◆ Exercise data
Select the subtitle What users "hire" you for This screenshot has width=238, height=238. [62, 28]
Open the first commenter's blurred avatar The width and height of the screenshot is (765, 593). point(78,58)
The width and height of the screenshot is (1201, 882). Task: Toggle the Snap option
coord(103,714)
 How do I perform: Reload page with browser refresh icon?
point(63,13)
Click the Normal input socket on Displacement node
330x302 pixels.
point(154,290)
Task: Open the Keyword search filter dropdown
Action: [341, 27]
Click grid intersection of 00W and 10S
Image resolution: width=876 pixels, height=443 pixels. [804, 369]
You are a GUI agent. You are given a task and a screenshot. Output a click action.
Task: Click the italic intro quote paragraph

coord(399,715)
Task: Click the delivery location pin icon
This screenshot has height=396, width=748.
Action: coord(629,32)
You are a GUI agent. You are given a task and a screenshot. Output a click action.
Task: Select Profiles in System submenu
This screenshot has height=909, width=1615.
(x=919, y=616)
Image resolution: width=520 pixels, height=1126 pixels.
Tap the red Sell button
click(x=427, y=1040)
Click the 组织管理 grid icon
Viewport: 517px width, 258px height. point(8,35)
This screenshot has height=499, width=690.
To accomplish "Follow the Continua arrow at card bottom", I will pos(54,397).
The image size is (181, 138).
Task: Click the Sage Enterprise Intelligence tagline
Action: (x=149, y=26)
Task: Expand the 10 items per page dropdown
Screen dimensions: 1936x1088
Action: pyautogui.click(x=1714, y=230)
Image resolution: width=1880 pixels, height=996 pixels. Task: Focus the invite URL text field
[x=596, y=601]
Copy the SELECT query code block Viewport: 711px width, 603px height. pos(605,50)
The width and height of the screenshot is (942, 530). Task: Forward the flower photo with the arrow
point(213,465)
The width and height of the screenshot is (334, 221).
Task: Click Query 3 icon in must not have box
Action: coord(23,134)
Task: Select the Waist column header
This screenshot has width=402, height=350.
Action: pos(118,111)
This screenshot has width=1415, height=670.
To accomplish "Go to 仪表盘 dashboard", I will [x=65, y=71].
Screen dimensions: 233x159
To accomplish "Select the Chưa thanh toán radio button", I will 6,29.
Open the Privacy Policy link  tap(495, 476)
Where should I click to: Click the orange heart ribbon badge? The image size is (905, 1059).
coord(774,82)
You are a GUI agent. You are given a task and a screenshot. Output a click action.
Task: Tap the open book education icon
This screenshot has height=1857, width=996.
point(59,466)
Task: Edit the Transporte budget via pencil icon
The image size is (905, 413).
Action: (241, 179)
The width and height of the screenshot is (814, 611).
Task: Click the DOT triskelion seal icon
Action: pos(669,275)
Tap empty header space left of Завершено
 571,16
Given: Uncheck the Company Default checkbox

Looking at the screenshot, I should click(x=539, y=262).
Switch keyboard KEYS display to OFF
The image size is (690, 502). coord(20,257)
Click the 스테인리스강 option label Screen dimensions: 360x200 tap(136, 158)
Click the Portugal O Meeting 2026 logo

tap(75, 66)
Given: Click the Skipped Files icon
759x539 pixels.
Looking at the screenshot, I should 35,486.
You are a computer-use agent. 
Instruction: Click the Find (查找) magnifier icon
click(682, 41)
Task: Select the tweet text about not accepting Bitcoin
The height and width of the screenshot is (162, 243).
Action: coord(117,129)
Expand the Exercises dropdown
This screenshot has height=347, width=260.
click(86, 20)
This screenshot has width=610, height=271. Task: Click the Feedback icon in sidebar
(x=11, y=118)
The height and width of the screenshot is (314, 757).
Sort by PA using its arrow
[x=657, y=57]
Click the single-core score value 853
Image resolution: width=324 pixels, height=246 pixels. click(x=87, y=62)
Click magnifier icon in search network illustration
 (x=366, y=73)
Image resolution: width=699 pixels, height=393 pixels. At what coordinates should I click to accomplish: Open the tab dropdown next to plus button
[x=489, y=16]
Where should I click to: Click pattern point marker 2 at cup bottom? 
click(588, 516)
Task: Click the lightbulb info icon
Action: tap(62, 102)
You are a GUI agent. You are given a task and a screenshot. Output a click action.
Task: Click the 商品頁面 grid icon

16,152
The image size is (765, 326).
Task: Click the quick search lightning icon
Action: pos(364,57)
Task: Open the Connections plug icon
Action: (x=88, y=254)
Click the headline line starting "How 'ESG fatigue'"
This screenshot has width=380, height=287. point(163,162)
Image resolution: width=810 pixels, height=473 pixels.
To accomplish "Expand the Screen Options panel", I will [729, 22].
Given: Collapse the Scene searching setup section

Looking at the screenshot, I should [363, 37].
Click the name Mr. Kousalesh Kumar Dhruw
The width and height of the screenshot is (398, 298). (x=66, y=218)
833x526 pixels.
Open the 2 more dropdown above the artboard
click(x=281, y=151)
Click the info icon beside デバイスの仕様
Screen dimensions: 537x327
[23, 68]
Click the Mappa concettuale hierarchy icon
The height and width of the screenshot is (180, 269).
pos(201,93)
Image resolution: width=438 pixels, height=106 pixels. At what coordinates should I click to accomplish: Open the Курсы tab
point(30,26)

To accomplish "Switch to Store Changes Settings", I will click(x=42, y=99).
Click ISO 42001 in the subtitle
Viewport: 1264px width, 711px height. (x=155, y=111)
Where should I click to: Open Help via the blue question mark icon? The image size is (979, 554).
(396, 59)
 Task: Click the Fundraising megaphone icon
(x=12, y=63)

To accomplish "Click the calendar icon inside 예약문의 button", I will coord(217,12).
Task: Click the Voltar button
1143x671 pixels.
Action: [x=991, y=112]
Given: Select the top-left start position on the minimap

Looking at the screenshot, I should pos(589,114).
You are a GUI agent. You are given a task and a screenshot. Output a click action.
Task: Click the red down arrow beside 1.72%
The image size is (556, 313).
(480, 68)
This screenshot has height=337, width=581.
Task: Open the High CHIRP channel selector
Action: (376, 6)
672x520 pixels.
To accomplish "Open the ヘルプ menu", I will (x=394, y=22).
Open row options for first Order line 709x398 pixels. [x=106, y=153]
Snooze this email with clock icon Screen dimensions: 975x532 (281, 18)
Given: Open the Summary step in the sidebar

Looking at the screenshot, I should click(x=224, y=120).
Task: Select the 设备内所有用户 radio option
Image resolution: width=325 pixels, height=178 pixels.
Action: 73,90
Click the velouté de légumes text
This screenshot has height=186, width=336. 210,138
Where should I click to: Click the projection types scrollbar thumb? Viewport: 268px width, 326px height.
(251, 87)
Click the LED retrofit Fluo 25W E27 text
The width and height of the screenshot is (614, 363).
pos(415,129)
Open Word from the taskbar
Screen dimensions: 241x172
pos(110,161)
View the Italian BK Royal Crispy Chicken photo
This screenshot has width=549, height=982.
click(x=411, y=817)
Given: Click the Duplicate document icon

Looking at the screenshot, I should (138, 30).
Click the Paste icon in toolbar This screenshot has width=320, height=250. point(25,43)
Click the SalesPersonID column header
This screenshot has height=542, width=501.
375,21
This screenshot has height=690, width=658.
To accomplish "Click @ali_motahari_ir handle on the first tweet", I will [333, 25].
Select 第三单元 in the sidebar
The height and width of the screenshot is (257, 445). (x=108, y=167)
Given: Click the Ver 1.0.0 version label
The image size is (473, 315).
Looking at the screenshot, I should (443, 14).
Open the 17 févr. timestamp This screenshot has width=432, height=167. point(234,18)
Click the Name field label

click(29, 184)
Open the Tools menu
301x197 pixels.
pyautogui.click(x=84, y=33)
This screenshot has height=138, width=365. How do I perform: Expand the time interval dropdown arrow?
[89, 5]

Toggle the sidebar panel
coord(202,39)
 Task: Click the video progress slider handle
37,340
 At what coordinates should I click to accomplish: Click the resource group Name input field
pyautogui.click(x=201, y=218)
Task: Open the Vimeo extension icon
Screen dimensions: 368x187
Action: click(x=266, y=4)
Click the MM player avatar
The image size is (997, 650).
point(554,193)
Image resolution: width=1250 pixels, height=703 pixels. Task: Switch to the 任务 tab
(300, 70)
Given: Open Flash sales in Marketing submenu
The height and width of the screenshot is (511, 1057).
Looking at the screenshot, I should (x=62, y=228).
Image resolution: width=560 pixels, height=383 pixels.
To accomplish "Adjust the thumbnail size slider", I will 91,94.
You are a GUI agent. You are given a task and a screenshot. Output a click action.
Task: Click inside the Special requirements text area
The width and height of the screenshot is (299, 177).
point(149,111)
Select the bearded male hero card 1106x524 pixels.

◆ Problem details
Would you print exactly and only the lines of the material above that run from the line with "Click the 组织管理 grid icon" through the line with "Click the 스테인리스강", both included?

◆ Answer to this problem
Click the 组织管理 grid icon
Viewport: 517px width, 258px height. point(8,35)
This screenshot has height=499, width=690.
To accomplish "Follow the Continua arrow at card bottom", I will pos(54,397).
The image size is (181, 138).
Task: Click the Sage Enterprise Intelligence tagline
Action: (x=149, y=26)
Task: Expand the 10 items per page dropdown
Screen dimensions: 1936x1088
Action: pyautogui.click(x=1714, y=230)
Image resolution: width=1880 pixels, height=996 pixels. Task: Focus the invite URL text field
[x=596, y=601]
Copy the SELECT query code block Viewport: 711px width, 603px height. pos(605,50)
The width and height of the screenshot is (942, 530). Task: Forward the flower photo with the arrow
point(213,465)
The width and height of the screenshot is (334, 221).
Task: Click Query 3 icon in must not have box
Action: coord(23,134)
Task: Select the Waist column header
This screenshot has width=402, height=350.
Action: pos(118,111)
This screenshot has width=1415, height=670.
To accomplish "Go to 仪表盘 dashboard", I will [x=65, y=71].
Screen dimensions: 233x159
To accomplish "Select the Chưa thanh toán radio button", I will 6,29.
Open the Privacy Policy link  tap(495, 476)
Where should I click to: Click the orange heart ribbon badge? The image size is (905, 1059).
coord(774,82)
You are a GUI agent. You are given a task and a screenshot. Output a click action.
Task: Tap the open book education icon
This screenshot has height=1857, width=996.
point(59,466)
Task: Edit the Transporte budget via pencil icon
The image size is (905, 413).
Action: (241, 179)
The width and height of the screenshot is (814, 611).
Task: Click the DOT triskelion seal icon
Action: pos(669,275)
Tap empty header space left of Завершено
 571,16
Given: Uncheck the Company Default checkbox

Looking at the screenshot, I should click(x=539, y=262).
Switch keyboard KEYS display to OFF
The image size is (690, 502). coord(20,257)
Click the 스테인리스강 option label Screen dimensions: 360x200 tap(136, 158)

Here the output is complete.